§ **WHAT TO WORK ON**
The tail of the records, from the line containing "Click the JSON" through the final line, should be printed exactly and on its own.

[Collected data]
◆ ◆ ◆
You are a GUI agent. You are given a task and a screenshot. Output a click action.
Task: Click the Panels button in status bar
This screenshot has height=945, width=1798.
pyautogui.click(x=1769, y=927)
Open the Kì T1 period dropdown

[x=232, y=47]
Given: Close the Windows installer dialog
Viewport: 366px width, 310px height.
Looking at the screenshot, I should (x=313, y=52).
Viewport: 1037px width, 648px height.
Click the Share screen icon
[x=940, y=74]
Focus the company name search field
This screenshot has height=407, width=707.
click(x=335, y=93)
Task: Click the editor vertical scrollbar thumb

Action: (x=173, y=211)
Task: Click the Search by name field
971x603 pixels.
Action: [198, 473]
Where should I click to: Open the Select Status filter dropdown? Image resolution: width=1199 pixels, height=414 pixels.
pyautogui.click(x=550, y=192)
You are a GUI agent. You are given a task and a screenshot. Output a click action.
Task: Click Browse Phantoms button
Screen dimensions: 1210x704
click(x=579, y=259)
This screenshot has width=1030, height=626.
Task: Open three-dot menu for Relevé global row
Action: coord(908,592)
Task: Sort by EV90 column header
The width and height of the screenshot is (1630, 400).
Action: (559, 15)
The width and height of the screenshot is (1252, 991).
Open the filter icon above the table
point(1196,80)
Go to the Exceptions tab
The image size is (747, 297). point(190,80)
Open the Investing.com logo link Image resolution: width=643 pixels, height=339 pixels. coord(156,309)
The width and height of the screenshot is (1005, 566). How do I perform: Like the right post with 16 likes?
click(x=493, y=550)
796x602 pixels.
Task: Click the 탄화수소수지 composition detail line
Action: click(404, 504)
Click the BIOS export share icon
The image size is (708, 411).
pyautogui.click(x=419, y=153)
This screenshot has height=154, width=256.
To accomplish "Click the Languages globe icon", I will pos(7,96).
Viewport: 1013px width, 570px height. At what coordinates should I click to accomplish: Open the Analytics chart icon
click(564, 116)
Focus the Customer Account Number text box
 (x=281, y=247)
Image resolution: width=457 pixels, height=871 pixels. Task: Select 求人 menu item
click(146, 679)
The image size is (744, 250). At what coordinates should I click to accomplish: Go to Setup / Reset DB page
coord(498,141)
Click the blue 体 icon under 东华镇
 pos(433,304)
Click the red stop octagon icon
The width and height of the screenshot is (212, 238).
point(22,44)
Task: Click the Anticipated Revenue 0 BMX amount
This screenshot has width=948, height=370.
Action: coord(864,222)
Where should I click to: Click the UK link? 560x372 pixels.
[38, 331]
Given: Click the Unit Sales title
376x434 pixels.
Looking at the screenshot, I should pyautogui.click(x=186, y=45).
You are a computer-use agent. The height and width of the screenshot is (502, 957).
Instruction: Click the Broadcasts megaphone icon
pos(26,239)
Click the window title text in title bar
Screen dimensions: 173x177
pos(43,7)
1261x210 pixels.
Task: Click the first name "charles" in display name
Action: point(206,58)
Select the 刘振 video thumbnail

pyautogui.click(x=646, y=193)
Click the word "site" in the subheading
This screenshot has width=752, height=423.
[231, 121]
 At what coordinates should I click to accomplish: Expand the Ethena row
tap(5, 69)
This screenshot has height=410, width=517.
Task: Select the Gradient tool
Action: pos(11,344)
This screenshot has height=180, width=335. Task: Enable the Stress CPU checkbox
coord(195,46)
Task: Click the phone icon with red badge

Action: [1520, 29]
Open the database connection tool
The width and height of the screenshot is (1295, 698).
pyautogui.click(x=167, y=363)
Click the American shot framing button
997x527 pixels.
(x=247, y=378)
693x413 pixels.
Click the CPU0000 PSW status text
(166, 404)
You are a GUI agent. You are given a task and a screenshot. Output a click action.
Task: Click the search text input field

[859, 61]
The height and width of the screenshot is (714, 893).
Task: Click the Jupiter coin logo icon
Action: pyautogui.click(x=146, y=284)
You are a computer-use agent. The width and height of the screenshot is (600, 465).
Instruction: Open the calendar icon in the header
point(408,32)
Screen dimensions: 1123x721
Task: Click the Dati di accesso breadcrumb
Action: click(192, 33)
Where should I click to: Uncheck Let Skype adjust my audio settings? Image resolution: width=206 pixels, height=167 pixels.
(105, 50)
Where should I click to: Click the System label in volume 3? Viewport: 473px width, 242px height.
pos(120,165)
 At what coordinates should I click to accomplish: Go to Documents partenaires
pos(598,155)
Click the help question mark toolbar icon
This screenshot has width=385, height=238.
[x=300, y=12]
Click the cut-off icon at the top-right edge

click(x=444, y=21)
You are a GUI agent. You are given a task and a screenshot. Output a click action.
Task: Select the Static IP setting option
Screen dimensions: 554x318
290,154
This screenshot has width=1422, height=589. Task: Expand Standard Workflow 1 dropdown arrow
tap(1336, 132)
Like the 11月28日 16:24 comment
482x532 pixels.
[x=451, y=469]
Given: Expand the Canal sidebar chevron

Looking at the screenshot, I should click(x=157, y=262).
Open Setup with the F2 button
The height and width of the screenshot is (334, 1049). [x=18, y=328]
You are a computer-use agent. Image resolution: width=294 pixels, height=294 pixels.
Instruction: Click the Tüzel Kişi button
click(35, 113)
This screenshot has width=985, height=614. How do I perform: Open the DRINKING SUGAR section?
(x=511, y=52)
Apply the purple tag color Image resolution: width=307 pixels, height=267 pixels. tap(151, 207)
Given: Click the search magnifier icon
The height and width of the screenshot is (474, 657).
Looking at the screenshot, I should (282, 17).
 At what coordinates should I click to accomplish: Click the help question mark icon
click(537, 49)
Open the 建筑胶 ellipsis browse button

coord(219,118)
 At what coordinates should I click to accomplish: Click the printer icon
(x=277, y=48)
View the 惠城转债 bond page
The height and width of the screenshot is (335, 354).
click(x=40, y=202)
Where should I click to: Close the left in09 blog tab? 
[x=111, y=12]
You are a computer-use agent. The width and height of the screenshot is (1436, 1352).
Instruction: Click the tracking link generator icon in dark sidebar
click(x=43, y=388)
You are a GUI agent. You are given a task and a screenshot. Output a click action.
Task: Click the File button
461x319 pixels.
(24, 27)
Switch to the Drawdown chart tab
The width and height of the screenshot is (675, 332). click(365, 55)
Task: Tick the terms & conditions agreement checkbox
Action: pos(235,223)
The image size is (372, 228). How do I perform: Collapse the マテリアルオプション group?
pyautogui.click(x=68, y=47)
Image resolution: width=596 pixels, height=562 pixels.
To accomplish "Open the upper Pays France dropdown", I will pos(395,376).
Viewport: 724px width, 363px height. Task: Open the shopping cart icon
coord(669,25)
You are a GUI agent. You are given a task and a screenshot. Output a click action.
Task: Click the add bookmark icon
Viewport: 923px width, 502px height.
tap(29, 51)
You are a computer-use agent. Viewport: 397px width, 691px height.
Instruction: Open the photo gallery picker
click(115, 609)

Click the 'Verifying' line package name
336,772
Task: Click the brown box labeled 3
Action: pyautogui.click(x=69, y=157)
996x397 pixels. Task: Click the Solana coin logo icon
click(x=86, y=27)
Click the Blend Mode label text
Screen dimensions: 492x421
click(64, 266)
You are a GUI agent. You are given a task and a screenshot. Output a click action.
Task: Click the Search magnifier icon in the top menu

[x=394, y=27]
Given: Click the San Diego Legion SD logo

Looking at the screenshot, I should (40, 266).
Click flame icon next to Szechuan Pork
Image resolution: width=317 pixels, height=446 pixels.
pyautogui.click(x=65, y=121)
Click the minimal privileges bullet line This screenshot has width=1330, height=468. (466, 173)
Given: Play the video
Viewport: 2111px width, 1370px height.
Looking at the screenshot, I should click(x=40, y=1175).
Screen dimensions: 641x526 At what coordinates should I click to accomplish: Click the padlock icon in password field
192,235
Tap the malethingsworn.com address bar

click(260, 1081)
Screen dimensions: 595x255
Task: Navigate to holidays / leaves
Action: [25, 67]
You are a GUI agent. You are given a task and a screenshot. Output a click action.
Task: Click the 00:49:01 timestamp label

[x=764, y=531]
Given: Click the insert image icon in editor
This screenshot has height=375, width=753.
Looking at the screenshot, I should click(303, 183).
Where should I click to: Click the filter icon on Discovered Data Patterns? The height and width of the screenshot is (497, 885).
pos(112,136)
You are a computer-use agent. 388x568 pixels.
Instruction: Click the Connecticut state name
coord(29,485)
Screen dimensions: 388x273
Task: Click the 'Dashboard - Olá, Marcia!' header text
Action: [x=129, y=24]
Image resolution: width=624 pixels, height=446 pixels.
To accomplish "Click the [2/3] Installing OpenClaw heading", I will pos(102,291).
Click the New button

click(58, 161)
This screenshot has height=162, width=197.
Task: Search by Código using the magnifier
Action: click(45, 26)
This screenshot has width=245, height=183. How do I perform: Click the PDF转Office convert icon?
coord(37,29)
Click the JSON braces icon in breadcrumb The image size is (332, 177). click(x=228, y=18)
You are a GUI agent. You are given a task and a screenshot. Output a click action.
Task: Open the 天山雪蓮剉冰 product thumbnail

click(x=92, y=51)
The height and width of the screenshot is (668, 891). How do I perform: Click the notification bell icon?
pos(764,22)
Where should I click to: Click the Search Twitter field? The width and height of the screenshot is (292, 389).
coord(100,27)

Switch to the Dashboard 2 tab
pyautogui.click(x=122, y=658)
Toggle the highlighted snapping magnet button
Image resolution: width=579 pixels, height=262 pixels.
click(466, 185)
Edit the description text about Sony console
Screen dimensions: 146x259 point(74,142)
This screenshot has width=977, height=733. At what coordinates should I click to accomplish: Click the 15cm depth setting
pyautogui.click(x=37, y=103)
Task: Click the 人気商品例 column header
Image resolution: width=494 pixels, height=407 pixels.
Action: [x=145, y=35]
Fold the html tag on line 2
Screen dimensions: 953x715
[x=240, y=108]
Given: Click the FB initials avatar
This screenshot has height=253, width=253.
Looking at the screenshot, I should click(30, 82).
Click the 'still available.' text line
◆ ◆ ◆
§ **EXERCISE ANSWER**
Click the JSON braces icon in breadcrumb The image size is (332, 177). click(x=228, y=18)
You are a GUI agent. You are given a task and a screenshot. Output a click action.
Task: Open the 天山雪蓮剉冰 product thumbnail

click(x=92, y=51)
The height and width of the screenshot is (668, 891). How do I perform: Click the notification bell icon?
pos(764,22)
Where should I click to: Click the Search Twitter field? The width and height of the screenshot is (292, 389).
coord(100,27)

Switch to the Dashboard 2 tab
pyautogui.click(x=122, y=658)
Toggle the highlighted snapping magnet button
Image resolution: width=579 pixels, height=262 pixels.
click(466, 185)
Edit the description text about Sony console
Screen dimensions: 146x259 point(74,142)
This screenshot has width=977, height=733. At what coordinates should I click to accomplish: Click the 15cm depth setting
pyautogui.click(x=37, y=103)
Task: Click the 人気商品例 column header
Image resolution: width=494 pixels, height=407 pixels.
Action: [x=145, y=35]
Fold the html tag on line 2
Screen dimensions: 953x715
[x=240, y=108]
Given: Click the FB initials avatar
This screenshot has height=253, width=253.
Looking at the screenshot, I should click(30, 82).
Click the 'still available.' text line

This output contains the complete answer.